De Gulden Passer. Jaargang 1
(1923)– [tijdschrift] Gulden Passer, De– Gedeeltelijk auteursrechtelijk beschermd
[pagina 54]
| |
Theodorus Crajenschot en de Antwerpsche boekverkoopers(Biographische bijzonderheden over de Crajenschots. - Invoerders van Antwerpsche katholieke boeken te Amsterdam. - Een valsche Moretusdruk. - Mededeelingen over andere Amsterdamsche boekverkoopers).

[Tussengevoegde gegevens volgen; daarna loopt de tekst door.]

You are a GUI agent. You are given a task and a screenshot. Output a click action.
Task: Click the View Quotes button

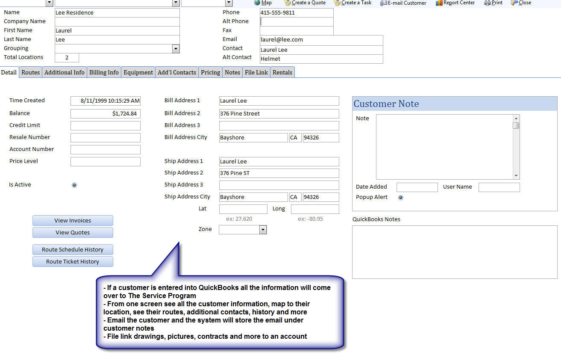[73, 233]
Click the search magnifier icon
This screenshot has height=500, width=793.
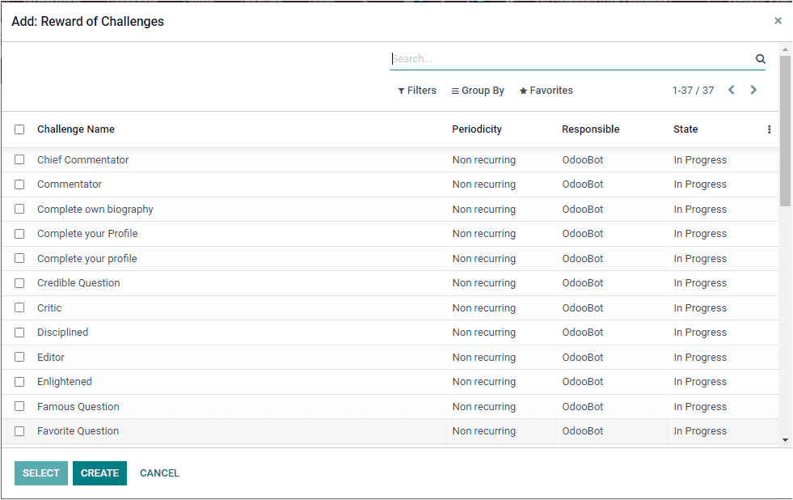pyautogui.click(x=759, y=58)
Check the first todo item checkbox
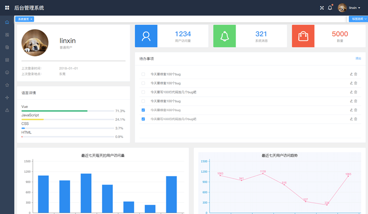Image resolution: width=368 pixels, height=214 pixels. coord(143,74)
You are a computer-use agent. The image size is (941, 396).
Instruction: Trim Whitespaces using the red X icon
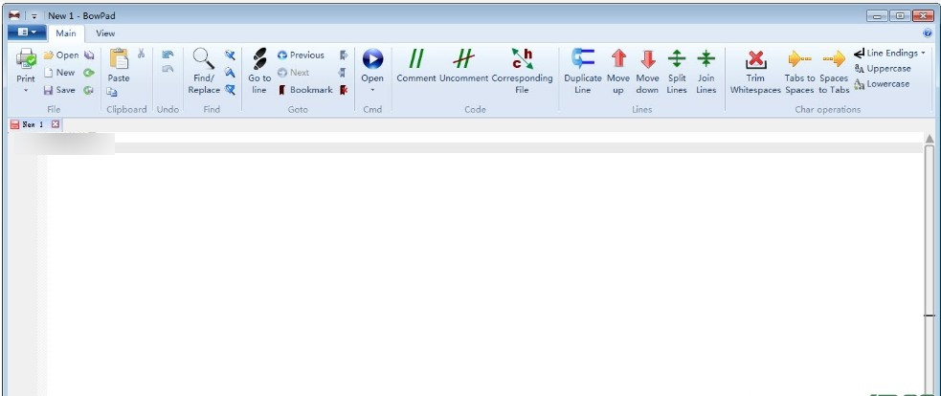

In de Februari-aflevering (1923) van Het Boek vestigt C.P. Burger de aandacht op een cataloog van hetgeen voorhanden was in den winkel van den Roomsch katholieken boekhandelaar Theodorus Crajenschot, die in de tweede helft van de 18e eeuw te Amsterdam op den hoek van de Heerengracht en de Heisteeg woonde. Die naam had voor ons een bekenden klank. Wij hadden hem ettelijke malen ontmoet in het archief van het Museum-Plantin Moretus onder de vele uitheemsche uitgevers en boekverkoopers over wie daar bescheiden aanwezig zijn. Een groot aantal brieven van Theodorus Crajenschot en van zijn zoon Jacobus Adrianus, loopende van het jaar 1758 tot 1805 (Reg. D L) en de minuten van de brieven aan de Crajenschots gezonden door Jan Jacob Moretus (1730-1757), Frans Jan Moretus (1757-1768), diens weduwe Maria Borrekens (1768-1797) en haar zonen Jacob, Lodewijk en Frans, die gedurende dat tijdverloop de Plantijnsche drukkerij bestuurden (Reg. CCLXXXVI), bevatten tal van inlichtingen over de Amsterdamsche firma en haar betrekkingen met Antwerpen alsook over den Amsterdamschen boekhandel in het algemeen. Het stukje van C.P. Burger geeft ons aanleiding om daar even op te wijzen.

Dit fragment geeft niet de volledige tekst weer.